## TASK DIRECTIONS
Every line from the one holding "You are a computer-use agent. The" to the end of the entries should be repeated exactly, with the pictures left out.

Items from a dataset
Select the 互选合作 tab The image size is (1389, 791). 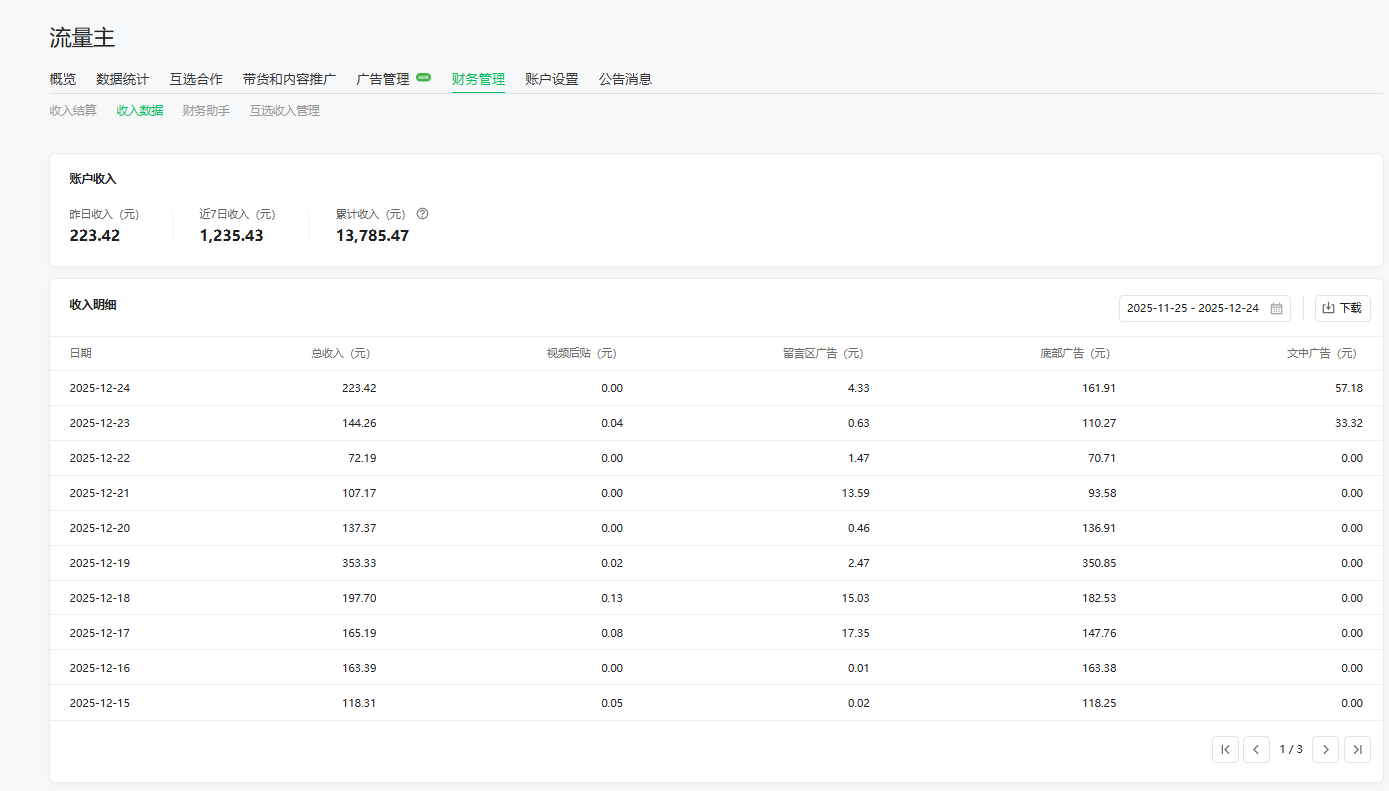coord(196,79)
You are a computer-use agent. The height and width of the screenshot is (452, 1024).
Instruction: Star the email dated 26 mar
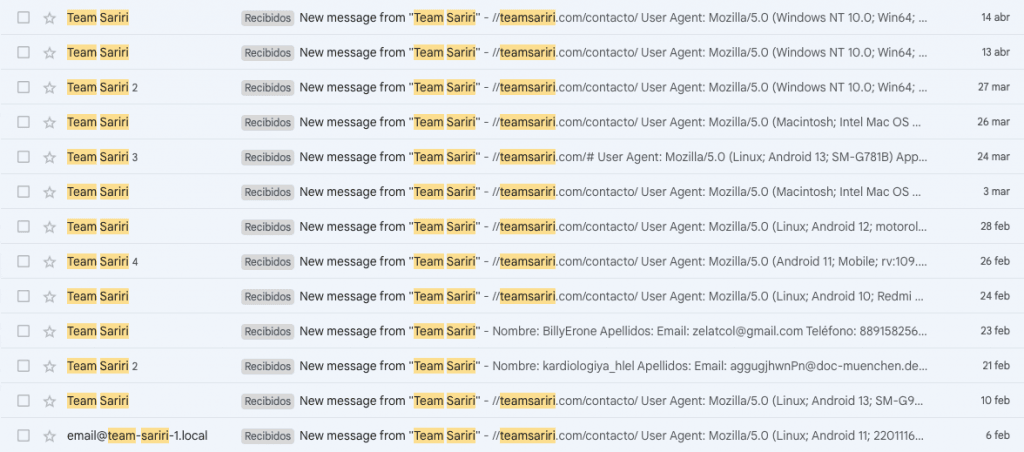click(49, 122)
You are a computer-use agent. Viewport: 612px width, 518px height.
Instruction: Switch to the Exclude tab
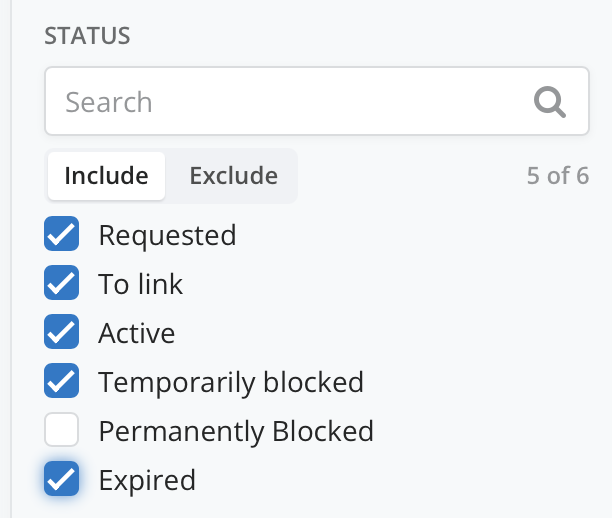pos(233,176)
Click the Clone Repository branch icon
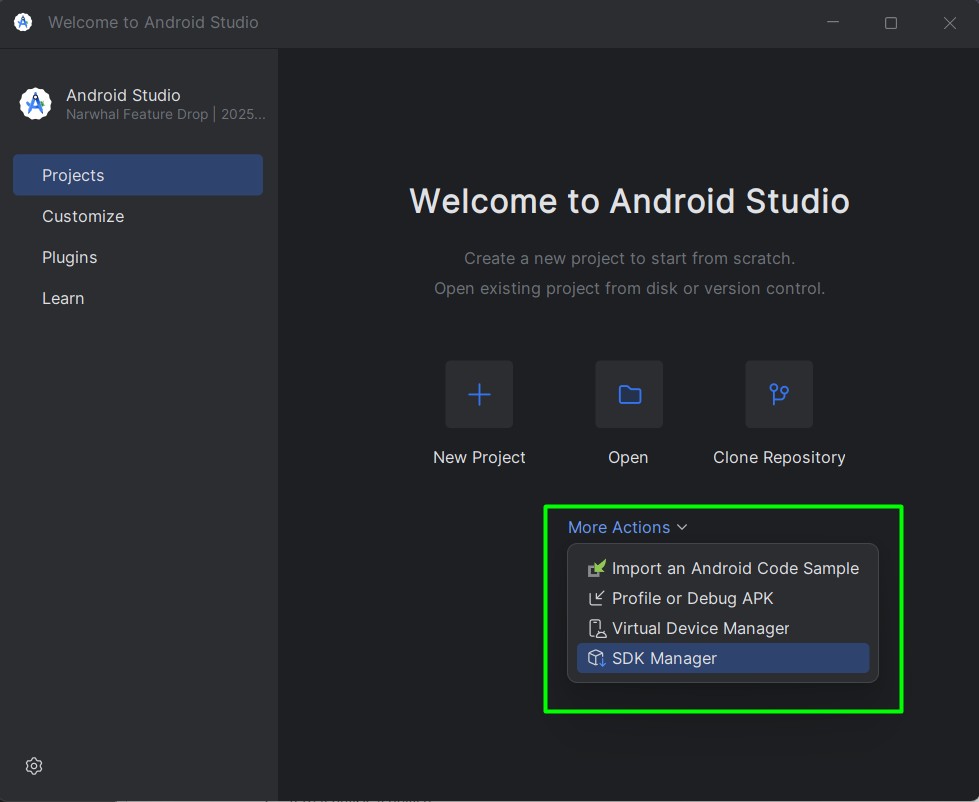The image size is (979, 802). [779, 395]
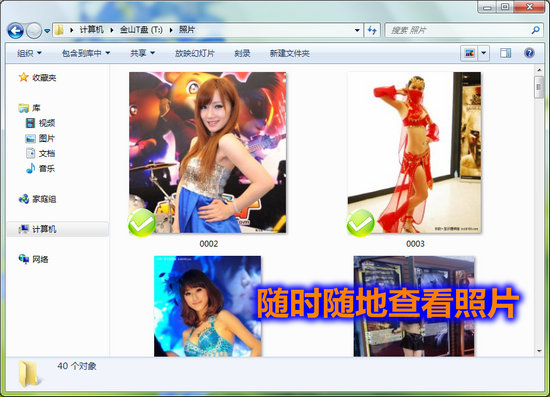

## YOUR SOLUTION
You are a computer-use agent. The height and width of the screenshot is (452, 1024).
Instruction: Star the email dated 26 mar
click(49, 122)
You are a computer-use agent. Viewport: 612px width, 518px height.
Instruction: Switch to the Exclude tab
pos(233,176)
Click the Clone Repository branch icon
The image size is (979, 802). [779, 395]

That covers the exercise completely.